Serie A

Review da temporada: Milan

Sete anos depois, o Milan volta a conquistar um scudetto. Ibrahimovic foi bem, mas título passou pelo equilíbrio tático e forte defesa (Getty Images)

A campanha: Campeão, 82 pontos. 24 vitórias, 10 empates, 4 derrotas.

Ao final de 2010: 1ª colocação
Fora da Serie A: Eliminado nas oitavas de final da Liga dos Campeões pelo Tottenham e eliminado nas semifinais da Coppa Italia pelo Palermo.
O ataque: 65 gols, o segundo melhor.
A defesa: 24 gols, a melhor.
Time-base: Abbiati; Abate, Thiago Silva, Nesta, Antonini (Zambrotta); Gattuso, van Bommel (Ambrosini), Seedorf (Flamini); Boateng (Seedorf, Robinho); Robinho (Alexandre Pato), Ibrahimovic.
Os artilheiros: Zlatan Ibrahimovic, Alexandre Pato e Robinho (todos com 14 gols).
Os onipresentes: Christian Abbiati (35 jogos), Robinho (34) e Thiago Silva (33).
O técnico: Massimiliano Allegri
O decisivo: Thiago Silva
A decepção: Andrea Pirlo
A revelação: Rodney Strasser
O sumido: Marek Jankulovski
Melhor contratação: Zlatan Ibrahimovic
Pior contratação: Sokratis Papasthatopoulos
Nota da temporada: 8,5

Nos últimos nove anos, ter Ibrahimovic no elenco significa ganhar o campeonato nacional. Dito e feito: com participação fundamental do sueco no primeiro turno, o Milan chegou a seu 18º scudetto. Porém, Ibra passou longe de ser o maior destaque do time. Ainda que seus 14 gols (pior marca desde os 8 pela Juventus, em 2005-06) e 11 assistências tenham valido muito, o sueco teve um segundo turno muito ruim, em que o cansaço e o destempero falaram mais alto – por cartões vermelhos, Ibrahimovic acabou desfalcando o Milan em cinco jogos cruciais. As lesões também atingiram Pato, que ficou muito tempo de fora, mas manteve a alta média de gls. No fim das contas, o triunfo do Milan foi absolutamente coletivo, de acordo com a gestão de Allegri neste ano. O treinador toscano privilegiou um jogo de equipe, em que até mesmo Robinho se encaixou bem, mostrando evolução. Em seu melhor ano na Europa, o brasileiro aproveitou aquela que poderia ser sua última chance em um clube de ponta.

Allegri chegou ao clube pressionado por Berlusconi e pela imprensa a escalar Ibrahimovic, Pato, Robinho e Ronaldinho juntos, mas não deu o braço a torcer. Corrigiu os problemas de uma equipe que chegou a ir a campo super ofensiva, barrou Ronaldinho e fez uma boa aposta, escalando Boateng como trequartista. Ao mesmo passo, Robinho sacrificava-se taticamente pelo time e Seedorf exibia sua classe e liderança no meio-campo. A rigor, o trio foi uma das chaves do sucesso rossonero, já que em algum momento um deles teve de jogar na ligação entre meio-campo e ataque – e o fizeram com competência, enquanto Pirlo esteve no estaleiro e, quando esteve bem fisicamente, não se encaixou bem ao esquema. O meio-campo milanista contou ainda com o apoio defensivo fundamental de Gattuso e, a partir do segundo turno, de van Bommel, outra aposta certeira de Allegri. Em alguns momentos até Thiago Silva, improvisado como volante, exerceu a função com a corriqueira elegância.
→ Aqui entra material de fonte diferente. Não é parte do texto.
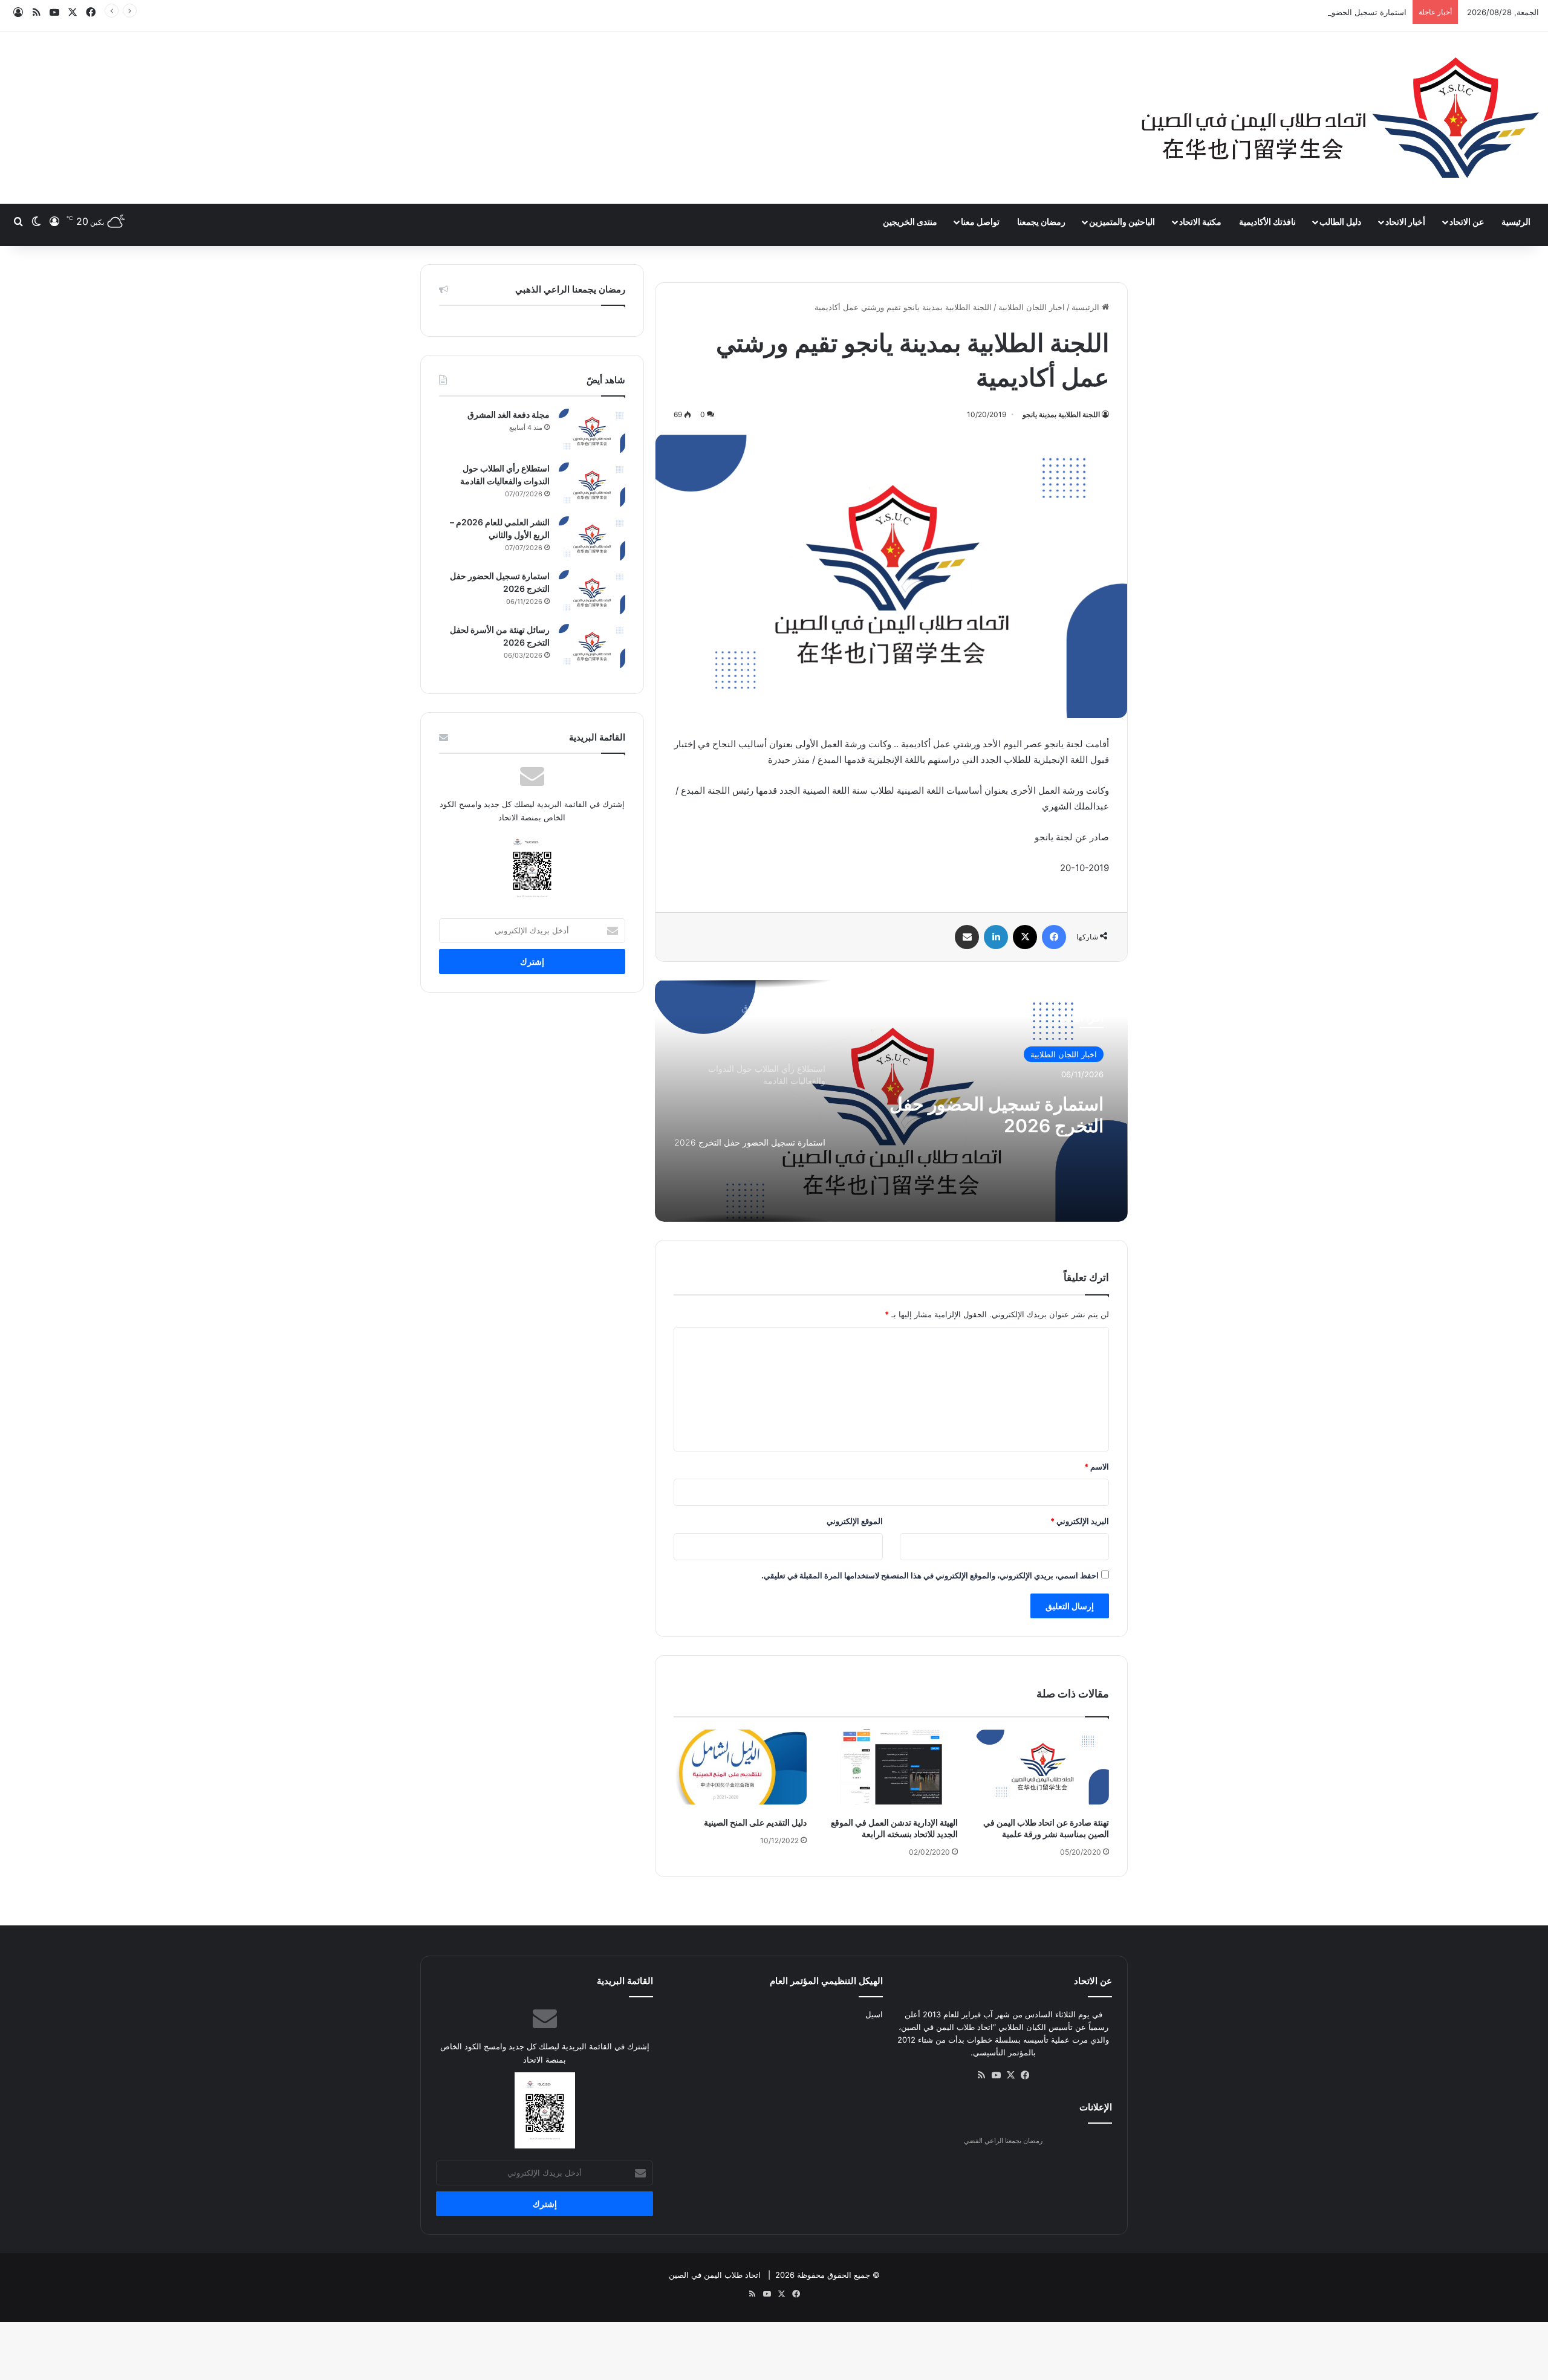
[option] (891, 1101)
O brasileiro, a propósito, fez campeonato primoroso e não é nenhum exagero afirmar que foi o grande responsável pelo título. Ele foi líder da fortíssima defesa milanista, que sofreu apenas 24 gols ao longo de todo o campeonato e, hoje, está no rol dos grandes zagueiros do mundo. Destacaram-se ainda Nesta e, por incrível que pareça, Abate e Abbiati, gratas surpresas do time, retribuindo todo o apoio dado por Allegri quando toda a Itália lhes olhava de soslaio. O goleiro, aliás, é uma espécie de revelação tardia – vive melhor fase da carreira aos 33 anos – e teve papel decisivo ao fazer defesa espetacular em cabeçada de Thiago Motta no dérbi que praticamente definiu o campeonato a favor do lado vermelho e preto de Milão. Após o título nacional, o Milan quer voltar a fazer bonito na Liga dos Campeões, onde decepcionou. Para isso, esperando também pelo natural reforço das rivais em nível nacional, já assegurou as permanências de Amelia e Boateng, além das contratações de Mexès e Taiwo, para fortalecer mais ainda o sistema defensivo.